PEFT is a generic term that includes Low-Rank Adaptation (LoRA) and prompt tuning (which is NOT THE SAME as prompt engineering!). In most cases, when someone says PEFT, they typically mean LoRA. LoRA, at a very high level, allows the user to fine-tune their model using fewer compute resources (in some cases, a single GPU). After fine-tuning for a specific task, use case, or tenant with LoRA, the result is that the original LLM remains unchanged and a newly-trained “LoRA adapter” emerges.
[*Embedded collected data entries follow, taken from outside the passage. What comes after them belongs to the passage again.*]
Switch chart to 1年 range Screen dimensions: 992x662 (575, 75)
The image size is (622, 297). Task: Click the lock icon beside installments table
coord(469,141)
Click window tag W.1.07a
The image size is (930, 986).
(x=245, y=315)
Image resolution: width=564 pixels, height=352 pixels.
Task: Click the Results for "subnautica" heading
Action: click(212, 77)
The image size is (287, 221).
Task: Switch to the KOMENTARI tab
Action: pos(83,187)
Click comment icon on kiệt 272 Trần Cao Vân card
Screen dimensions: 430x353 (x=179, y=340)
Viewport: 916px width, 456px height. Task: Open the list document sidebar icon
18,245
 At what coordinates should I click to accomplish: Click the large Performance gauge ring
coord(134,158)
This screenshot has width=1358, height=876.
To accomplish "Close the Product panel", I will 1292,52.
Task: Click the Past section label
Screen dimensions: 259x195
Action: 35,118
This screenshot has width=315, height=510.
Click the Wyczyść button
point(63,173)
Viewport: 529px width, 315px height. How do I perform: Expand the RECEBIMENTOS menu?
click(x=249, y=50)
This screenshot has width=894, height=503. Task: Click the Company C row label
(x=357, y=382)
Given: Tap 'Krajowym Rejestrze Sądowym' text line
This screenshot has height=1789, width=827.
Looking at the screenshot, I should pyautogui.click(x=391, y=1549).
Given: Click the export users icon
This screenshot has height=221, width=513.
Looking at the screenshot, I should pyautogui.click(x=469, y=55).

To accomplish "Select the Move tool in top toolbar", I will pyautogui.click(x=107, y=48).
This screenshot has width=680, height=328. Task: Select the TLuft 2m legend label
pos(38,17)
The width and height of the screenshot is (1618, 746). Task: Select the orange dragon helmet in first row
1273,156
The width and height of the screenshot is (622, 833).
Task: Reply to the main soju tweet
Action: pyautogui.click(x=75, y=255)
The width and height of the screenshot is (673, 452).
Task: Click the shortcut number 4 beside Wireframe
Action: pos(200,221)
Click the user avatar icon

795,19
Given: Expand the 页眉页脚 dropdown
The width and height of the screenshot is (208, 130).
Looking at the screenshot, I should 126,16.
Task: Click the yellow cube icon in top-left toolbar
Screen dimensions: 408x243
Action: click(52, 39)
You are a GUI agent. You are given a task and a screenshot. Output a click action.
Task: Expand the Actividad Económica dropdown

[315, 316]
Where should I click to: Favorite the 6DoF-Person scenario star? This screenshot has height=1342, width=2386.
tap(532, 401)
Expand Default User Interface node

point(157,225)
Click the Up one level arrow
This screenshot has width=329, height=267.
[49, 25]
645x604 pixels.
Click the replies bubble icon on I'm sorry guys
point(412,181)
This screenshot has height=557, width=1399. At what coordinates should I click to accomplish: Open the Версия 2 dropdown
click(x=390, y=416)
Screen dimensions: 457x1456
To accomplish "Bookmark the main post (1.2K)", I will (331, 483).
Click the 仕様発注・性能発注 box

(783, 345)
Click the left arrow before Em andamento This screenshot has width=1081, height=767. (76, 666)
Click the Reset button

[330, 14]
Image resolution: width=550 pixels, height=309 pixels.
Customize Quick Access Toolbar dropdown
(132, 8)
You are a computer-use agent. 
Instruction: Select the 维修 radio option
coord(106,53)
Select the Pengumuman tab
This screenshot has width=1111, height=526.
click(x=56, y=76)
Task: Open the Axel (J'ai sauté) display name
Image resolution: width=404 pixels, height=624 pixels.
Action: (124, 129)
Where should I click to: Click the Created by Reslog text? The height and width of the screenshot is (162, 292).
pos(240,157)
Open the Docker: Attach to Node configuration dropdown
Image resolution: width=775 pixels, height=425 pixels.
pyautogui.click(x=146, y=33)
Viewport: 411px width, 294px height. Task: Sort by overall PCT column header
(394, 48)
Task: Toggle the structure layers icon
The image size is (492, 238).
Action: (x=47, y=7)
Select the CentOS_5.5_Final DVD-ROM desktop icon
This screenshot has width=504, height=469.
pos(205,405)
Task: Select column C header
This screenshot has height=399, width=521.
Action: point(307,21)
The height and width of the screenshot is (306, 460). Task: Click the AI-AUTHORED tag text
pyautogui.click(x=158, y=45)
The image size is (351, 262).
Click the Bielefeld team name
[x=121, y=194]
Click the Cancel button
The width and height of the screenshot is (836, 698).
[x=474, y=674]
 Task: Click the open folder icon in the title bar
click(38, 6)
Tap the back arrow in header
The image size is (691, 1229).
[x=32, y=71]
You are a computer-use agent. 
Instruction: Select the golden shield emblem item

This LoRA adapter is much, much smaller than the original LLM - on the order of a single-digit % of the original LLM size (MBs vs GBs).
In the notebook Fine-Tune_generative_AI-Model, 1.- We perform Parameter Efficient Fine-Tuning (PEFT), 2.- evaluate the resulting model With ROUGE, and 3.- see that the benefits of PEFT outweigh the slightly lower performance metrics
On the notebook Fine-Tune FLAN-T5 with Reinforcement Learning (PPO) and PEFT, 1.- We will fine-tune a FLAN-T5 model to generate less toxic content with Meta AI's hate speech reward model. 2.- The reward model is a binary classifier that predicts either "not hate" or "hate" for the given text. 3.- We will use Proximal Policy Optimization (PPO) to fine-tune and reduce the model's toxicity.